Sleeping for a week, had apparently been wishful thinking, Elizabeth thinks four hours later, her sheets twisted around her legs and her eyes gritty. For all her haste to get out of the infirmary, she'd gotten back to her quarters and found herself too much alone with her own thoughts. She's distracted, confused - she feels, she thinks, like a child in Peter Pan, whose carefully folded, ordered thoughts have been flung about the room, making sleep impossible. Unfortunately, she has neither mother nor night-light readily to hand, she thinks, lips twisting in something that isn't really a smile.

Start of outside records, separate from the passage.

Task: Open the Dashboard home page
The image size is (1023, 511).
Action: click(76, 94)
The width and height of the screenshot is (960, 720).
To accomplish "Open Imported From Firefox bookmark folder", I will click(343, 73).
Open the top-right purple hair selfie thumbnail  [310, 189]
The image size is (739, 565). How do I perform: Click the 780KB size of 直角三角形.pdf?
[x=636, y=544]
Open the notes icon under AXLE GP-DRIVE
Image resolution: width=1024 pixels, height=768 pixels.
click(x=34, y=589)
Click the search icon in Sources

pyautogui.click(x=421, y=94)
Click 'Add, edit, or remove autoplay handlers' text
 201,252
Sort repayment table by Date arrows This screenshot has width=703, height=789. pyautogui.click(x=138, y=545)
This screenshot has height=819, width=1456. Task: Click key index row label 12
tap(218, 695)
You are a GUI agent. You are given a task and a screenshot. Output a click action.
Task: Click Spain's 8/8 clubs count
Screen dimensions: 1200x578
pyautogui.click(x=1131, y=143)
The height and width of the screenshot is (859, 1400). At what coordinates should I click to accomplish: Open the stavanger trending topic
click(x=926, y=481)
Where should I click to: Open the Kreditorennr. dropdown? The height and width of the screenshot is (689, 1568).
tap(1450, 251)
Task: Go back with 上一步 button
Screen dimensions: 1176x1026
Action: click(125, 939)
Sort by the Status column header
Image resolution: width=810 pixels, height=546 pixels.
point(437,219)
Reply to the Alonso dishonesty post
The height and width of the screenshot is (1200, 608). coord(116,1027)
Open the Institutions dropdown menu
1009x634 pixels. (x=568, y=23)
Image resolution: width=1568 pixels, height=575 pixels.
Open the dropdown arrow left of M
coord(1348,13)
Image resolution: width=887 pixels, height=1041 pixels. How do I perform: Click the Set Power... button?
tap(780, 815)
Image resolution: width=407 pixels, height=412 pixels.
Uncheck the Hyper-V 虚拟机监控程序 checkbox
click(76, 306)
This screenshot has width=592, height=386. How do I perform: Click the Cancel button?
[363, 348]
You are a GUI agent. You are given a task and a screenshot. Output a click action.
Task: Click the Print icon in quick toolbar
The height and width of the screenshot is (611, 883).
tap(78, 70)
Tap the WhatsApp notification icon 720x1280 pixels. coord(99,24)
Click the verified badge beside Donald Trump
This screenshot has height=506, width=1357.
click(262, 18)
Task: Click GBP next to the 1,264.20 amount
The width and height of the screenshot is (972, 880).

She pads into the bathroom and stares at herself in the mirror while she snags a brush through her hair. Five minutes later, she realizes she's fugued out, staring at her hands like they belong to someone else, feeling the ache where they'd wrapped with unaccustomed familiarity around a gun. She shakes her head and splashes water on her face, telling herself she's imagining the weight of another mind on her own, focusing on each movement as proof that she's master of her own skin. She tugs her pants back on and heads out to the mess. It's mid-afternoon - it should be mostly empty, but not vacant, and maybe that will help. She could go find Mack. She isn't going to.

In the end, it doesn't matter, because he finds her. Elizabeth's sitting out on what Sgt. Broszoski, his Savannah accent thick as honey, calls the veranda. Since he's six foot two and built like a tank - and, more importantly, in charge of the mess - the name has stuck. She's tucked in a corner, sitting in the sunshine, letting her head fill with the sound of the ocean and clanking flatware, trying to bake some feeling back into her skin. Mack walks out through the open door, and her own muscles twinge in sympathy as she watches him move. He squints against the light, which reflects off the gauze padding his temple. He doesn't see her till she offers up a quiet "Hey."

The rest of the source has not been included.